Directions for this task:
Using the data below, return every line that holds the word "will".

(Records from a dataset)
━━━━━━━━

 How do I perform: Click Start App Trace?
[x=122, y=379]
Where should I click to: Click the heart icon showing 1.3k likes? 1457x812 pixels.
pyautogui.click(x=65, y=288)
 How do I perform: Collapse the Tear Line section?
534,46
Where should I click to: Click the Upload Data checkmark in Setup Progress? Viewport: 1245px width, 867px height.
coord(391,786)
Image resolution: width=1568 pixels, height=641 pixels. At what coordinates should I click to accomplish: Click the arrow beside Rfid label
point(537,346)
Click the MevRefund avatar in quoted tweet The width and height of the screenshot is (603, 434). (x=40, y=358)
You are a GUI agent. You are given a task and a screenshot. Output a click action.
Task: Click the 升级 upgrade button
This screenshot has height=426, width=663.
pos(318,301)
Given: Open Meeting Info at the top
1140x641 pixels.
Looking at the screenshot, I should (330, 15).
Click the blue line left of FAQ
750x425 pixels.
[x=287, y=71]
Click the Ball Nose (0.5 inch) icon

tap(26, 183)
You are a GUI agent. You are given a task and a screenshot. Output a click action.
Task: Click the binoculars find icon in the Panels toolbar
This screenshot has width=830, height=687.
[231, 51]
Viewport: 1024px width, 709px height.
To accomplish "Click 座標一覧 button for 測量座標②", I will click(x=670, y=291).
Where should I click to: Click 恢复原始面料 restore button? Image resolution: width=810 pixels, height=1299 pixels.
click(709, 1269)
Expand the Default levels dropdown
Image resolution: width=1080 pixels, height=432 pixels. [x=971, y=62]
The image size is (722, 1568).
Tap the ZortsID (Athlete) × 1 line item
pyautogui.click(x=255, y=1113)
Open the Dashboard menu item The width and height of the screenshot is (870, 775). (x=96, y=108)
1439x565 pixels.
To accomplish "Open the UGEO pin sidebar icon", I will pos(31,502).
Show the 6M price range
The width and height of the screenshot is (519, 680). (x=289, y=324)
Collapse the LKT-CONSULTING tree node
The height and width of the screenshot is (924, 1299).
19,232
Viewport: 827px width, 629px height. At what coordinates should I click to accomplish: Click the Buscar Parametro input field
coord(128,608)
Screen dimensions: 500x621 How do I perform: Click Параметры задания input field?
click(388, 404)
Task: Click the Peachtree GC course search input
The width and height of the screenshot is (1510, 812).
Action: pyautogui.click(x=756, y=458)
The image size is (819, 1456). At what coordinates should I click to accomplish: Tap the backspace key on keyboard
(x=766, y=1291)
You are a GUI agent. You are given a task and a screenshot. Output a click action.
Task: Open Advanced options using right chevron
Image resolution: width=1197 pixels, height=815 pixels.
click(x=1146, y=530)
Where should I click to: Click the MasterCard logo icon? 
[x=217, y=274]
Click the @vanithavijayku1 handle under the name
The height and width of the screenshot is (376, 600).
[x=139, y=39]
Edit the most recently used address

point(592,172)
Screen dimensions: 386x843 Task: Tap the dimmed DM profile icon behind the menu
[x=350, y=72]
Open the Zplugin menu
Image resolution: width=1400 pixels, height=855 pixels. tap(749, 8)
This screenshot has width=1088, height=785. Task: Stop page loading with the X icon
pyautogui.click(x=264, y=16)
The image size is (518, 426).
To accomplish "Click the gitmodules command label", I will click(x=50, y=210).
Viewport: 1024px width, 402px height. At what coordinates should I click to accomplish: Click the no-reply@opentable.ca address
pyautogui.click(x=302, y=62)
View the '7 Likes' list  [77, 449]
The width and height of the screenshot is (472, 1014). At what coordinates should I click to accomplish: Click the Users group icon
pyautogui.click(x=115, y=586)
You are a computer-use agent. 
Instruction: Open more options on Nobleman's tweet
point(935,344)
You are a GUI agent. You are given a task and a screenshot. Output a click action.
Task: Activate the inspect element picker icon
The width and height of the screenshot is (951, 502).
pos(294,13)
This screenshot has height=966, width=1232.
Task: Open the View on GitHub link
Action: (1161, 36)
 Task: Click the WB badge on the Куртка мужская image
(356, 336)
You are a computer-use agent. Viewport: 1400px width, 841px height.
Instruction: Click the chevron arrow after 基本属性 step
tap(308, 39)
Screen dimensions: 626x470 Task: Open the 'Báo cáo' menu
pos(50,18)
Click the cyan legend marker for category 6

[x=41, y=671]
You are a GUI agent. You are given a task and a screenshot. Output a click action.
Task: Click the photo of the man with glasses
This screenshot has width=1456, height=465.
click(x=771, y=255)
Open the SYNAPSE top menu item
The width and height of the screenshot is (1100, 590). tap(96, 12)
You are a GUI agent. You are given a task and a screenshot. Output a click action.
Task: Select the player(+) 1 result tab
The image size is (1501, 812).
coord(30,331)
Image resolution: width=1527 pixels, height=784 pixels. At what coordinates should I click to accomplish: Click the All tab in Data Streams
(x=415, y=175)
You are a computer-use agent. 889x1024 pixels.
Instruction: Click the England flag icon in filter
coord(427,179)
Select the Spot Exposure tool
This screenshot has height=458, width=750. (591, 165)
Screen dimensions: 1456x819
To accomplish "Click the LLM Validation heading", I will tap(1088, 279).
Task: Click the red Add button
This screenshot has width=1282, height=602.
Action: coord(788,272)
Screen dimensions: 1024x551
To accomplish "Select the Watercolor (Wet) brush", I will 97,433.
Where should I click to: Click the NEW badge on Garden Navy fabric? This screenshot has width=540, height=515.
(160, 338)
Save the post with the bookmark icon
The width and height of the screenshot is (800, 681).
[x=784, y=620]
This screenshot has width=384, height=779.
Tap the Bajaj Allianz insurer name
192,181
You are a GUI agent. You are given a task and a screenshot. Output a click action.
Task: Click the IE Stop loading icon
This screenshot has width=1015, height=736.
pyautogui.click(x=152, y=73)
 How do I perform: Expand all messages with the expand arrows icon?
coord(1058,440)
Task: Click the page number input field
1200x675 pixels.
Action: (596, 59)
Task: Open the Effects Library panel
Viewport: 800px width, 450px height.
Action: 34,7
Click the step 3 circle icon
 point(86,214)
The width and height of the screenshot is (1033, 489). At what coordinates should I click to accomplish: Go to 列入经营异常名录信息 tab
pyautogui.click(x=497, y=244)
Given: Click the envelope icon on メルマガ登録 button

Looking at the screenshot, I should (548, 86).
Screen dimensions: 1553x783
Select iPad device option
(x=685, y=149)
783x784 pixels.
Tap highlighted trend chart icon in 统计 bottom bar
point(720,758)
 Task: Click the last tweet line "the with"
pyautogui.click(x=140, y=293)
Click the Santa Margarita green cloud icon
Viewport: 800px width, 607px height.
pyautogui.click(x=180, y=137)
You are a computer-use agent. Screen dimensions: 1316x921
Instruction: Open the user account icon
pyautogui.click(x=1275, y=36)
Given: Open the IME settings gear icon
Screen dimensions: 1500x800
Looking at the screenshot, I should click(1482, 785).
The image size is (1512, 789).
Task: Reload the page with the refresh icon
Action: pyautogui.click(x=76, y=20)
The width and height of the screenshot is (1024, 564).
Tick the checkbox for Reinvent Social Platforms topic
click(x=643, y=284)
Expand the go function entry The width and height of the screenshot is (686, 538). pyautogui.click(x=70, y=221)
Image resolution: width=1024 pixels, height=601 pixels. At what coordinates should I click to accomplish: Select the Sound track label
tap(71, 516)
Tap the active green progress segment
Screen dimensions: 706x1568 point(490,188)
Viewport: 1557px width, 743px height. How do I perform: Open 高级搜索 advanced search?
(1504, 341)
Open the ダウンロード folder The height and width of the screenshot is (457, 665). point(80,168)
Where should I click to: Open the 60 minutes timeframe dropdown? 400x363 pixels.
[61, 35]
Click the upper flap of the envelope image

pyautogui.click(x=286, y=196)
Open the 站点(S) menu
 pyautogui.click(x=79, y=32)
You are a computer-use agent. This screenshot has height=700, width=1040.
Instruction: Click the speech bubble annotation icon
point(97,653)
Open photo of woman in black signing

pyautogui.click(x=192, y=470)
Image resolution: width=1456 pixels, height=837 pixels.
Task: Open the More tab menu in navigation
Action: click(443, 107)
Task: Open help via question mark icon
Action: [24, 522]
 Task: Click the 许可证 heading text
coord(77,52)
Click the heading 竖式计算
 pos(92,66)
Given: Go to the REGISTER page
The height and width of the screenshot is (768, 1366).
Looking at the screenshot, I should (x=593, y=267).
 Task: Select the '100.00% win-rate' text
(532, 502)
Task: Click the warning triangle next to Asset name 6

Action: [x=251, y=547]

━━━━━━━━

Answer:
To accomplish "Click 座標一覧 button for 測量座標②", I will click(x=670, y=291).
To accomplish "Open the UGEO pin sidebar icon", I will pos(31,502).
To accomplish "Click the gitmodules command label", I will click(x=50, y=210).
To accomplish "Click the LLM Validation heading", I will tap(1088, 279).
To accomplish "Select the Watercolor (Wet) brush", I will 97,433.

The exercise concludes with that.